Activity – A word-for-word transcription of the records is required.

Stored records:

==================================================

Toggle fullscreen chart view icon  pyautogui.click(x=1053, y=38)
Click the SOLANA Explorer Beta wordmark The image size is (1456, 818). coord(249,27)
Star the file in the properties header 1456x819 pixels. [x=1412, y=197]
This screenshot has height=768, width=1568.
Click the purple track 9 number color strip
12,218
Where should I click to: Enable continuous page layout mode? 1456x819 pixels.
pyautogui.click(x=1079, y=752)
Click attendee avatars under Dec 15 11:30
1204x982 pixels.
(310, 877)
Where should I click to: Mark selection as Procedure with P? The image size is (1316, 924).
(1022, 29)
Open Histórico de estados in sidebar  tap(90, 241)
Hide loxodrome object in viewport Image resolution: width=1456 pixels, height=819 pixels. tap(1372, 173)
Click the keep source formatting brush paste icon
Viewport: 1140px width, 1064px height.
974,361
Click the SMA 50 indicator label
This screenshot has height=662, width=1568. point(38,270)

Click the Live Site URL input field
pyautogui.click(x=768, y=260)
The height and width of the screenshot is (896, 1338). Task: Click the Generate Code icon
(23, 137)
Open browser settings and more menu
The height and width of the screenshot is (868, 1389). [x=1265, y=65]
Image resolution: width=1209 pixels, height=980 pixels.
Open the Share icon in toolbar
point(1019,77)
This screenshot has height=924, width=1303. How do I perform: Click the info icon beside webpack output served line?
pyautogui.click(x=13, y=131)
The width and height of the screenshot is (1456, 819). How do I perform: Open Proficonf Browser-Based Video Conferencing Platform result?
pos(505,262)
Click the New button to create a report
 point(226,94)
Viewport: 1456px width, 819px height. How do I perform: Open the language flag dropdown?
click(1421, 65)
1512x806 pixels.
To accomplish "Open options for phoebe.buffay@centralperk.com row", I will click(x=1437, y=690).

==================================================

Task output –
Toggle fullscreen chart view icon  pyautogui.click(x=1053, y=38)
Click the SOLANA Explorer Beta wordmark The image size is (1456, 818). coord(249,27)
Star the file in the properties header 1456x819 pixels. [x=1412, y=197]
This screenshot has height=768, width=1568.
Click the purple track 9 number color strip
12,218
Where should I click to: Enable continuous page layout mode? 1456x819 pixels.
pyautogui.click(x=1079, y=752)
Click attendee avatars under Dec 15 11:30
1204x982 pixels.
(310, 877)
Where should I click to: Mark selection as Procedure with P? The image size is (1316, 924).
(1022, 29)
Open Histórico de estados in sidebar  tap(90, 241)
Hide loxodrome object in viewport Image resolution: width=1456 pixels, height=819 pixels. tap(1372, 173)
Click the keep source formatting brush paste icon
Viewport: 1140px width, 1064px height.
974,361
Click the SMA 50 indicator label
This screenshot has height=662, width=1568. point(38,270)

Click the Live Site URL input field
pyautogui.click(x=768, y=260)
The height and width of the screenshot is (896, 1338). Task: Click the Generate Code icon
(23, 137)
Open browser settings and more menu
The height and width of the screenshot is (868, 1389). [x=1265, y=65]
Image resolution: width=1209 pixels, height=980 pixels.
Open the Share icon in toolbar
point(1019,77)
This screenshot has height=924, width=1303. How do I perform: Click the info icon beside webpack output served line?
pyautogui.click(x=13, y=131)
The width and height of the screenshot is (1456, 819). How do I perform: Open Proficonf Browser-Based Video Conferencing Platform result?
pos(505,262)
Click the New button to create a report
 point(226,94)
Viewport: 1456px width, 819px height. How do I perform: Open the language flag dropdown?
click(1421, 65)
1512x806 pixels.
To accomplish "Open options for phoebe.buffay@centralperk.com row", I will click(x=1437, y=690).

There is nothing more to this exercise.